- Born: 15 July 1932 Tianjin, China
- Died: 19 October 2022 (aged 90) Beijing, China
- Education: Fudan University; Tsinghua University;
- Fields: Military medicine; Pharmaceutical chemistry;
- Workplaces: Institute of Chemical Prevention Science and Technology; 13th Research Institute of National Defense Science and Technology Commission; People's Liberation Army General Staff Department; Chemical Prevention Research Institute of the PLA Academy of Military Sciences;
- Allegiance: China
- Branch: People's Liberation Army Ground Force
- Rank: Major general
- Unit: People's Volunteer Army
- Conflicts: Korean War

= Chen Jisheng =

Chinese army general and scientist (1932–2022)

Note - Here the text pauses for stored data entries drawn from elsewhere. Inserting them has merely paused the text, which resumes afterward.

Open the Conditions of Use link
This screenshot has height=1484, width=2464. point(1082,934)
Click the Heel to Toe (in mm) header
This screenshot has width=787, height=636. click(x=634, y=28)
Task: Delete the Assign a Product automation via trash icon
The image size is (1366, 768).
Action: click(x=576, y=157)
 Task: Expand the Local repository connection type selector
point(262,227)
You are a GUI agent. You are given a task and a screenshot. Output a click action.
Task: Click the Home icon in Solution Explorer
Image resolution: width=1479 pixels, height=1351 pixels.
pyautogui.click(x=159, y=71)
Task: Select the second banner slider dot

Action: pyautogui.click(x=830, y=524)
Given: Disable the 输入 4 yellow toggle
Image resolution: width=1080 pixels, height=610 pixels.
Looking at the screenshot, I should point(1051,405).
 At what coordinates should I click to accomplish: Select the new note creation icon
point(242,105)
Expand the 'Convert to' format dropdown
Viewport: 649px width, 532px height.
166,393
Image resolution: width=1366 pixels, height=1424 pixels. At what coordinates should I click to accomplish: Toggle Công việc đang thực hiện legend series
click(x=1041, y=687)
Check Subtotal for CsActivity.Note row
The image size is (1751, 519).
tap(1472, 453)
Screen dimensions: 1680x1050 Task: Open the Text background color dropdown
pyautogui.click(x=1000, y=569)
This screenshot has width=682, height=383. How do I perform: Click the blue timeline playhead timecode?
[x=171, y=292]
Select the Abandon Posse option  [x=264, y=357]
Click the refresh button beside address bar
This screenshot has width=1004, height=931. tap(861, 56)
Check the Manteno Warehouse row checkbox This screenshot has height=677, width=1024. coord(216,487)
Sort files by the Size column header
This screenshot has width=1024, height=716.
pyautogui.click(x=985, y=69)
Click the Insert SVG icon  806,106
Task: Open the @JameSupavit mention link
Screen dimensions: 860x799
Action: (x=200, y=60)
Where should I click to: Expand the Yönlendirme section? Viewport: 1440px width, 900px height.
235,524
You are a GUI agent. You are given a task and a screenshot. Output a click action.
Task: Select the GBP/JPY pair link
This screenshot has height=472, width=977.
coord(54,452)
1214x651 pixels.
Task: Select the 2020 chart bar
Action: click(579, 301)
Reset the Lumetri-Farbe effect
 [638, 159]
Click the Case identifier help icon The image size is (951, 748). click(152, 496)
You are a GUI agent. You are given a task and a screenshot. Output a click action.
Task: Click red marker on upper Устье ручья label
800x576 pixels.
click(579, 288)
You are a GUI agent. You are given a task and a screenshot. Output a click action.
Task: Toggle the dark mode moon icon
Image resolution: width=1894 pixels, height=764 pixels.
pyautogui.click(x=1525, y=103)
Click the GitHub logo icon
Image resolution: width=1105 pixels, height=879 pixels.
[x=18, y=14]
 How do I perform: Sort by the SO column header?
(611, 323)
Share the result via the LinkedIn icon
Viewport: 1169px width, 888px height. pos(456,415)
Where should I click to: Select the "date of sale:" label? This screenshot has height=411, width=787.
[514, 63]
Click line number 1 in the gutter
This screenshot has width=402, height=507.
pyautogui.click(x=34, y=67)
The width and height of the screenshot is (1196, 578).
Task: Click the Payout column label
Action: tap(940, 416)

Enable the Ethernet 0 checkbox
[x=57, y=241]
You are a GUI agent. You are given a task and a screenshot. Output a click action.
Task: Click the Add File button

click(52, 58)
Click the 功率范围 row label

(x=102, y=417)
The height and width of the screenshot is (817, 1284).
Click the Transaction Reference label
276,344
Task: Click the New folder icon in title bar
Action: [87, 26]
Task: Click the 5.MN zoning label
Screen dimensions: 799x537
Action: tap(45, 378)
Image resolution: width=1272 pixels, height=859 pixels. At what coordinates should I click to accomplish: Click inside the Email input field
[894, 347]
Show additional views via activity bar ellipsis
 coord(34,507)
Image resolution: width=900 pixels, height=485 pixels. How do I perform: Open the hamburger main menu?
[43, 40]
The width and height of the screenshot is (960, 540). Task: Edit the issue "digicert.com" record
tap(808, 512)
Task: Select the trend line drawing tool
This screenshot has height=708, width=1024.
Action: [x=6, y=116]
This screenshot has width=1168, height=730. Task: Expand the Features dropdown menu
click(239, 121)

Chen Jisheng (陈冀胜 (陳冀勝, Chén Jìshèng); 15 July 1932 – 19 October 2022) was a Chinese medical officer and pharmaceutical chemist, and an academician of the Chinese Academy of Engineering. He was a member of the Chinese Communist Party and a major general (shaojiang) in the People's Liberation Army.

==Biography==
Chen was born in Tianjin, on 15 July 1932. In 1937, by age 5, his family fled the Second Sino-Japanese War and finally settled down in Chongqing, where he passed his basic education. In September 1942, Chen joined the underground party organization of the Chinese Communist Party (CCP) when he was a chemistry major at Fudan University.

In 1950, the Korean War broke out, in response to the call of the Communist Party, Chen was the first to sign up and mobilized eight students to join the People's Liberation Army (PLA), becoming chemical prevention cadets. Due to chemical defense cadets need professional knowledge, they were sent to Tsinghua University, Peking University and other universities to continue their studies. After graduating from Tsinghua University in July 1952, he became a teacher at the Chemical Warfare School. He joined the Institute of Chemical Prevention Science and Technology in October 1954, and moved to the 13th Research Institute of National Defense Science and Technology Commission in March 1970. He was a deputy director of a research institute of the People's Liberation Army General Staff Department in July 1981 and subsequently party secretary and deputy director of the Chemical Prevention Research Institute of the PLA Academy of Military Sciences in January 1983. He attained the rank of major general (shaojiang) in 1990.

On 19 October 2022, he died of an illness in Beijing, at the age of 90.